What we're missing is a form of subsurface scattering. Fur is translucent, so no individual clump of hair should be opaque enough to produce such sharp shadows. Aubrey and I had discussed a technique for painting soft fur earlier -- blending the fur with multiple blurred copies of itself. This softens the lighting without losing the tiny surface details. If that works for paintings, why not apply that to the normal maps and see if it works in 3D? On the left is the original normal map, followed by two blurred copies, and then the final composite. The final composite is made by taking the original normal map, and layering both of the blurred copies on top at 50% opacity.

Fur

By assigning different weights to the blurred normal map copies, we can control how soft we want the fur to look. Here we have three different versions, from hard to soft. If you click to zoom in, you can see that even the softest option still has the fur detail intact.

Material provided
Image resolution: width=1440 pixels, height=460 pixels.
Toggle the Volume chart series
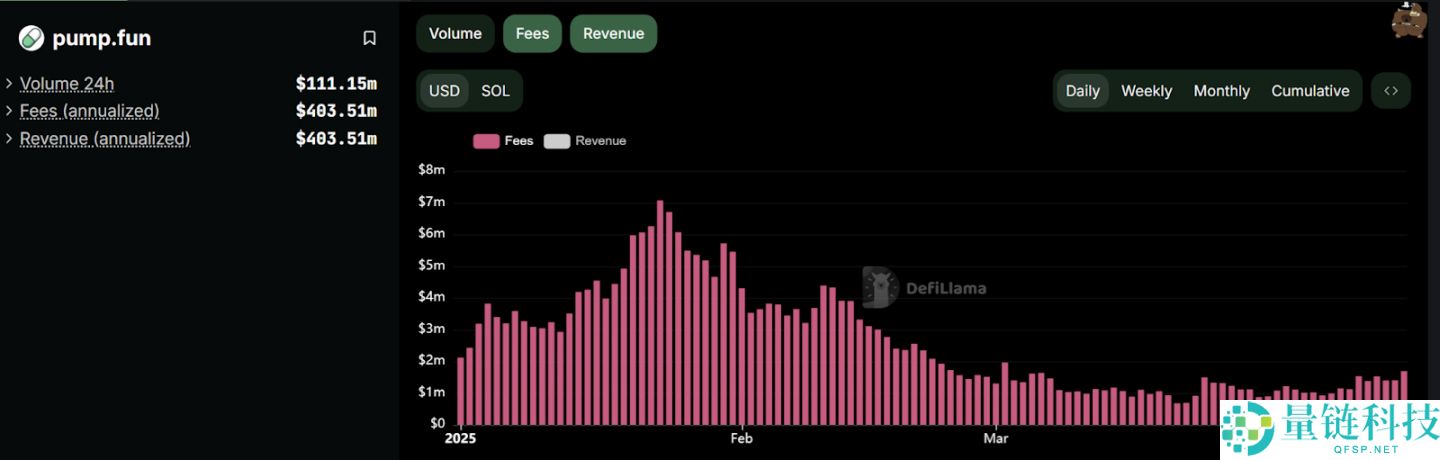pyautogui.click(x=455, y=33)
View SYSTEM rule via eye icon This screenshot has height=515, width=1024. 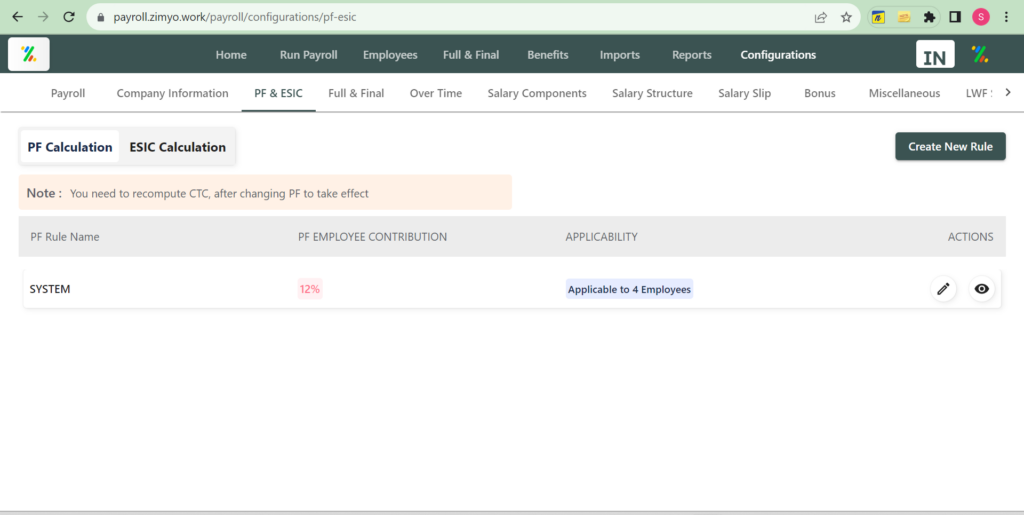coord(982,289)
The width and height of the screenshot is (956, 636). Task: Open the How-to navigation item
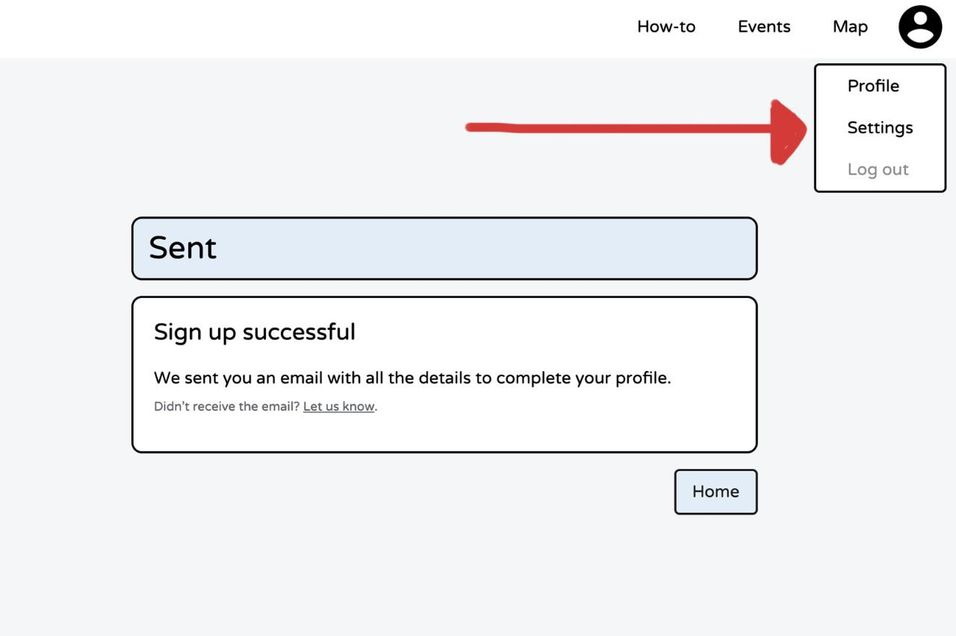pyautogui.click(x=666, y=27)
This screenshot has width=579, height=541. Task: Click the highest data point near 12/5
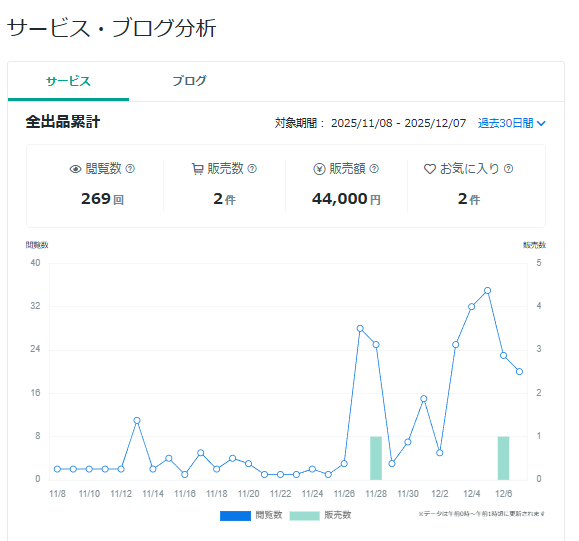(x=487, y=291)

Aim of the task
Extend the text on softening fur with blurred normal maps, starting right after its final sentence. The items have no connection to the text about softening fur.

Result for this task
Fur

So does this solve our problem with plaster fur? Let's see how it looks when it's all put together! On the left is the original image from the start of this post, and on the right is the softened version.

Fur

Here's the same scene lit from above.

Fur

I think that the softened normal maps really help solve the 'plaster' look, and it achieves that with no effect on framerate! It's always nice when we can make Overgrowth look better without using any extra computational resources. Can you think of any examples of games that effectively render fur or hair without using powerful hardware? Some of the most inspirational to me have been Shadow of the Colossus and Final Fantasy XII. (permalink)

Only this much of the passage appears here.